(WORK TO DO): Write out verbatim the stretch of the items below from their beginning through the line containing "pyautogui.click(x=115, y=35)", including both ends.

(RECORDS FOR THIS EXERCISE):
○ ○ ○
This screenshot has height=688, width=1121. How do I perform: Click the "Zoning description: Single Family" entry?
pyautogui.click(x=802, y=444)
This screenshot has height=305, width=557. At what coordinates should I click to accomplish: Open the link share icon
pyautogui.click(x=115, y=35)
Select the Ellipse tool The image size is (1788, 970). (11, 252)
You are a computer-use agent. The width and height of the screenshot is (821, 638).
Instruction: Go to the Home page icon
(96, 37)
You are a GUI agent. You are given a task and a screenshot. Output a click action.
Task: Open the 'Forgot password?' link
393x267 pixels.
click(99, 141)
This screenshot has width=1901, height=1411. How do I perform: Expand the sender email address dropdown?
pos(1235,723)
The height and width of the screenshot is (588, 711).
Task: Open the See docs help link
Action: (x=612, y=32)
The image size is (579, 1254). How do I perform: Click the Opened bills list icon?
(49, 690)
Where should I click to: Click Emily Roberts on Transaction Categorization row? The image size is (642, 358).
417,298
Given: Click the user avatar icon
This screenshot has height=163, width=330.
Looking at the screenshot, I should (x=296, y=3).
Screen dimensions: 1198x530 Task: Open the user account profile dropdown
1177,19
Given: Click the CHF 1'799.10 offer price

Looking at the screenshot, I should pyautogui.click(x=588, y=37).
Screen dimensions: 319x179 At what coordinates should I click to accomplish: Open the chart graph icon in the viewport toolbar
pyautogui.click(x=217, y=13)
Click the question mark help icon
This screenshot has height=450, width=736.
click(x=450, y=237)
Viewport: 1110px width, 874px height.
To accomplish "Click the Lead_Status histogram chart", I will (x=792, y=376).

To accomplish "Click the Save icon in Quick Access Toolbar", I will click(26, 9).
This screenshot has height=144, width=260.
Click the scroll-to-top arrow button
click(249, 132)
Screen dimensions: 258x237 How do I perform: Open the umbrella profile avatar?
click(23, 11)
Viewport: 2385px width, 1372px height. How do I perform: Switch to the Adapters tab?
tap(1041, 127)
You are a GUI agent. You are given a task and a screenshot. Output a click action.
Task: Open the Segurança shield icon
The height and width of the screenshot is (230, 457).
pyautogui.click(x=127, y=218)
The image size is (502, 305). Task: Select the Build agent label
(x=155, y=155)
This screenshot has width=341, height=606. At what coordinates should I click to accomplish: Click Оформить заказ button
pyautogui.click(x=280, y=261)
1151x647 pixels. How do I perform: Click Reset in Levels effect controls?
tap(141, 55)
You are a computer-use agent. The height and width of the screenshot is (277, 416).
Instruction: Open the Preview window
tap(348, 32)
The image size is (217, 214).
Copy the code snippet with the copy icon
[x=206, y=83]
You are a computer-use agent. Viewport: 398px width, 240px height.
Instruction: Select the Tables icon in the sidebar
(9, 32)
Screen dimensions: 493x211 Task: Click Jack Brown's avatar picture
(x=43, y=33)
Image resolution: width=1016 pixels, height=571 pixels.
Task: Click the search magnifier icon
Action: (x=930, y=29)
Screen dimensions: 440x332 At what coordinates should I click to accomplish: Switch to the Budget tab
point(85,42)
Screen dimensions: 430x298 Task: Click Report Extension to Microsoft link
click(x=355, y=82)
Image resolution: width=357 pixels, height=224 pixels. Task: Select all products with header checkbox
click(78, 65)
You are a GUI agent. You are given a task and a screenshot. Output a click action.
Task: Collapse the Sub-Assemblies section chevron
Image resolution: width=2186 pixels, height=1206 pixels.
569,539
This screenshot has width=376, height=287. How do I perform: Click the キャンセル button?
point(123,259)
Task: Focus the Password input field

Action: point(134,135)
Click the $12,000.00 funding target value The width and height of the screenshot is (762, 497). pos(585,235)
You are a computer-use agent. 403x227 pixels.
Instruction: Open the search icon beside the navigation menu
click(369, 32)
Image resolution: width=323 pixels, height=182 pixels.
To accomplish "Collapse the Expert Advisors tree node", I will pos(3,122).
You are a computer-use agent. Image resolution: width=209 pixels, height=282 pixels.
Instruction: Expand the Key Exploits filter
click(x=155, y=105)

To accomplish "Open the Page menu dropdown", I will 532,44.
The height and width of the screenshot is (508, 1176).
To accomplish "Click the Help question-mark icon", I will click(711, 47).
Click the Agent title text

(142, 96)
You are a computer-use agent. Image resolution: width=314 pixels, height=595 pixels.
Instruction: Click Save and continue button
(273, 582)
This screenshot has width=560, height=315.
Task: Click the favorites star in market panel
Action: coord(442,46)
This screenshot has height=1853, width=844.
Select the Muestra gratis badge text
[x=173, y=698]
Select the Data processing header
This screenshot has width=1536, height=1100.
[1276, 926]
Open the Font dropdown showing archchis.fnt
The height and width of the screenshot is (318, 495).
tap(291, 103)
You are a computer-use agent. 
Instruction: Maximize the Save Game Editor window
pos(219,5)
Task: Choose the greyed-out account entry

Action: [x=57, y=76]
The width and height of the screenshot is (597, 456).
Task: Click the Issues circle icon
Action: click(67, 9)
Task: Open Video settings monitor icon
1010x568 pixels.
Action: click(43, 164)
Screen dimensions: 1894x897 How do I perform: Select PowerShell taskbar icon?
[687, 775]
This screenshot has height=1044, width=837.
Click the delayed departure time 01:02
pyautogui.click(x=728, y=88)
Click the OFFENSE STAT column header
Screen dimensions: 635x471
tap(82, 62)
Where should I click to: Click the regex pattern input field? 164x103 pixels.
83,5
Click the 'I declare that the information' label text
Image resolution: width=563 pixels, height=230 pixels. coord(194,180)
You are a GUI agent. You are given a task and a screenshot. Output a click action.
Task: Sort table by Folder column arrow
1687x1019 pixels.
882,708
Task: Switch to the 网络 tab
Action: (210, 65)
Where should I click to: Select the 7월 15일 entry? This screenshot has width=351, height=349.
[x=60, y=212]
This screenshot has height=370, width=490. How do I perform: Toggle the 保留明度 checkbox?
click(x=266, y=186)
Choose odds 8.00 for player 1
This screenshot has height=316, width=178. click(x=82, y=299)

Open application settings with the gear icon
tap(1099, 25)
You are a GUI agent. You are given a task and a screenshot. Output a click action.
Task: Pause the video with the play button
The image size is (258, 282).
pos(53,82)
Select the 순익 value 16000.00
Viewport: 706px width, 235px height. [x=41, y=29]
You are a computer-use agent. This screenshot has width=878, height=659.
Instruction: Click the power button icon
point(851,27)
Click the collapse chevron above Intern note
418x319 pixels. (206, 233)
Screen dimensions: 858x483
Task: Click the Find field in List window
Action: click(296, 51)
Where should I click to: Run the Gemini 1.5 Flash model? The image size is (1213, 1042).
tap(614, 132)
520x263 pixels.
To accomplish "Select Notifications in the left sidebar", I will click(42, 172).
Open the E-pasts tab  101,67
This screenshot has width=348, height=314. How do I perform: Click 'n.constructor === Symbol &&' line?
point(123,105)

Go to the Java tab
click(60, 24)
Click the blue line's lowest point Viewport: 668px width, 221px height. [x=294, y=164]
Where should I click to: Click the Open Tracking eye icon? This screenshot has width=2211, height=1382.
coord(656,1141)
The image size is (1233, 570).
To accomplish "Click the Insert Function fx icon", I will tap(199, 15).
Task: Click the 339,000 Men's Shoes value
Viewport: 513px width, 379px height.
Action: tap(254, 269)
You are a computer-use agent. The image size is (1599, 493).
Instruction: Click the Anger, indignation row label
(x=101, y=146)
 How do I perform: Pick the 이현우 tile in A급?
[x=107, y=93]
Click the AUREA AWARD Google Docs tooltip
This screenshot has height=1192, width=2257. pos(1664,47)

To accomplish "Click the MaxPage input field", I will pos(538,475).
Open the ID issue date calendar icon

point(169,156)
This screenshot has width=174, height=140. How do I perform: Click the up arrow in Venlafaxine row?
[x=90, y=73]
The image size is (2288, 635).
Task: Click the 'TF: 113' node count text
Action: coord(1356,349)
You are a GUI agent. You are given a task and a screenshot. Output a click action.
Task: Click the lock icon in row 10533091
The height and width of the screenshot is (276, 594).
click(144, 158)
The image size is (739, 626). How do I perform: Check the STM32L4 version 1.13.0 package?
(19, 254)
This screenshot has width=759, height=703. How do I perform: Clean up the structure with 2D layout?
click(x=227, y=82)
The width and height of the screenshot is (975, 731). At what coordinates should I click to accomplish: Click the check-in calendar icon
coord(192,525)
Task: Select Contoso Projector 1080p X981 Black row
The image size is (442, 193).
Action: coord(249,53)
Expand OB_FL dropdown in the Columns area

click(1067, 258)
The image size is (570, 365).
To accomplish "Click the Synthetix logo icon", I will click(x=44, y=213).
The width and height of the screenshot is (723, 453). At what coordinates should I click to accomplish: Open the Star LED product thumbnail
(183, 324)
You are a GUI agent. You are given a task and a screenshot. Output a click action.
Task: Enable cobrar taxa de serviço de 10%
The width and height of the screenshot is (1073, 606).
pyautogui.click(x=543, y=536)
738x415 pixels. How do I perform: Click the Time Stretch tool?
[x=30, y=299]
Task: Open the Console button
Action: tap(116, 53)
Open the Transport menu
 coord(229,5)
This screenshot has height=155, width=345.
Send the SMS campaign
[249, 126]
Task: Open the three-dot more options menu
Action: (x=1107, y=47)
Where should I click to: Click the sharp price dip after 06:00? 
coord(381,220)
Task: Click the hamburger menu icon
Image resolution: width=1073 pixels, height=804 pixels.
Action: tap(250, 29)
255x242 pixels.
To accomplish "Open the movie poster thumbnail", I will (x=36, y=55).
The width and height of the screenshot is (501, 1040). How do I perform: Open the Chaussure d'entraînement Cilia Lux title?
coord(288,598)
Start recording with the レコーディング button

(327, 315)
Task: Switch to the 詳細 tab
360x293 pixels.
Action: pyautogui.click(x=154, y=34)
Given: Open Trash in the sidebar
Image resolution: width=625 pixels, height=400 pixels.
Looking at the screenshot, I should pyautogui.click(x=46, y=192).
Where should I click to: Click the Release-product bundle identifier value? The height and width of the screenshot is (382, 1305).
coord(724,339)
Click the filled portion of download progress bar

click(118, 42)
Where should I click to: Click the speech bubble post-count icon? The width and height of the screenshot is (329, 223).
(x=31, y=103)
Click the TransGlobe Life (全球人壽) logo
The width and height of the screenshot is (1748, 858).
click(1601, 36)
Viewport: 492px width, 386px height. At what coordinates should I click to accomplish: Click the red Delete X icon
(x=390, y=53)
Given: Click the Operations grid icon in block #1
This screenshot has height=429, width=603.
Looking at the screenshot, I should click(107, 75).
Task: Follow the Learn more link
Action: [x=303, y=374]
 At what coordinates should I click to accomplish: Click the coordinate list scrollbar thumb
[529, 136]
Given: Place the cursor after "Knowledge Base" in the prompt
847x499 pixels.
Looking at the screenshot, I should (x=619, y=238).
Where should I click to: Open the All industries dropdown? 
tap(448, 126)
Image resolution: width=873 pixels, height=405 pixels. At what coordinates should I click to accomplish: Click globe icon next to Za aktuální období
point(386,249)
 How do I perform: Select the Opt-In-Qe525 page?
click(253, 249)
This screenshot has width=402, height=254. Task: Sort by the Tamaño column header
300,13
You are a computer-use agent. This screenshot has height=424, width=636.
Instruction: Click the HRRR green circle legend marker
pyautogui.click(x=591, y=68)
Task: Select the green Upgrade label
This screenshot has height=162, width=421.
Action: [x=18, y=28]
○ ○ ○
(RESPONSE TO THE TASK):
This screenshot has height=688, width=1121. How do I perform: Click the "Zoning description: Single Family" entry?
pyautogui.click(x=802, y=444)
This screenshot has height=305, width=557. At what coordinates should I click to accomplish: Open the link share icon
pyautogui.click(x=115, y=35)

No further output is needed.